Washington meanwhile announced that US Secretary of State Hillary Clinton would travel to the region later this month for the first of twice-monthly meetings between Netanyahu and Palestinian president Mahmud Abbas.
And the Palestinians warned that failure to clinch an agreement would spell the end of Abbas's moderate, Western-backed Palestinian Authority and strengthen Islamists and other factions opposed to talks with Israel.
"We will need to think creatively, and in new ways, about how to resolve complex problems," Netanyahu told reporters at the start of Israel's weekly cabinet meeting.
"In order to reach practical solutions, we will need to think about new solutions to old problems," the right-winger said.
"To succeed, we will need to study the lessons of the 17-year effort at negotiations and to embrace original thinking, to think outside the box," he said, referring to the 1993 Palestinian autonomy accords.
Netanyahu insisted, however, that he was "willing to achieve an historic compromise with our Palestinian neighbours so long as it maintains the national interests of the state of Israel with security first and foremost."
The two sides relaunched direct peace talks at a Washington summit on Thursday after a 20-month hiatus, but the negotiations will face a major test later this month when an Israeli settlement moratorium expires.

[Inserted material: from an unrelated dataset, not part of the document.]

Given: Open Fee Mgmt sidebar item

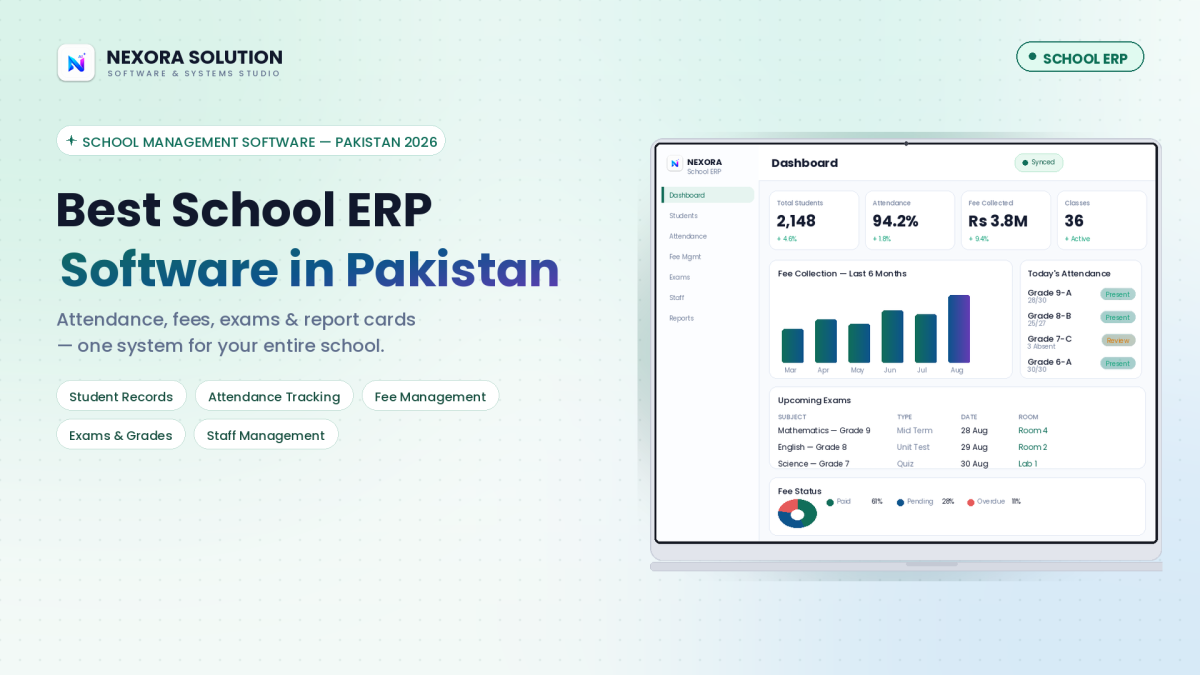Looking at the screenshot, I should pos(686,257).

The Palestinians have warned that if Israel does not renew the partial freeze on settlement construction in the occupied West Bank when it expires on September 26 the peace process will end.

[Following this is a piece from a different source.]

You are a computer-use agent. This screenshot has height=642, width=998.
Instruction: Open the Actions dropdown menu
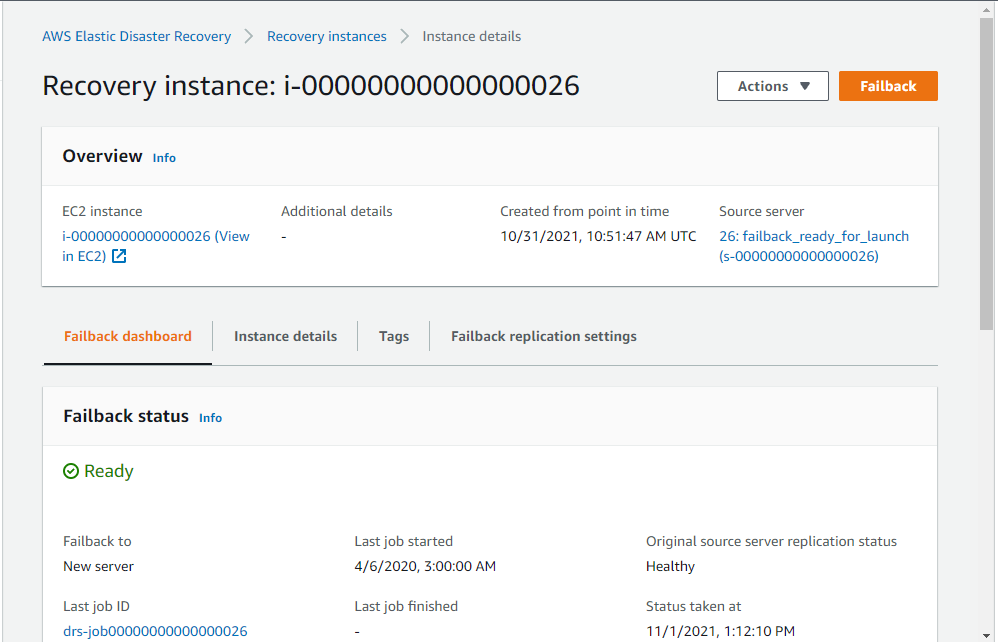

Netanyahu, under pressure from right-wingers who dominate his ruling coalition to resume construction, has said settlements should be discussed alongside other core disputes that have bedeviled past attempts at peace, including the final status of Jerusalem and the fate of Palestinian refugees.
"It is almost impossible to do it" as it would cause a government crisis, Deputy Prime Minister Sylvan Shalom said of extending the construction freeze.
Asked about the risks to the peace talks of resuming construction in the occupied West Bank, Shalom told foreign journalists "the Palestinians would make a big mistake" of they quit the talks.
Netanyahu plans to hold twice-monthly talks with Abbas starting with a September 14-15 meeting in Egypt's Red Sea resort of Sharm el-Sheikh, which will be attended by Clinton.
After attending the talks in Sharm el-Sheikh she will head to Jerusalem for further discussions, a State Department official said in Washington.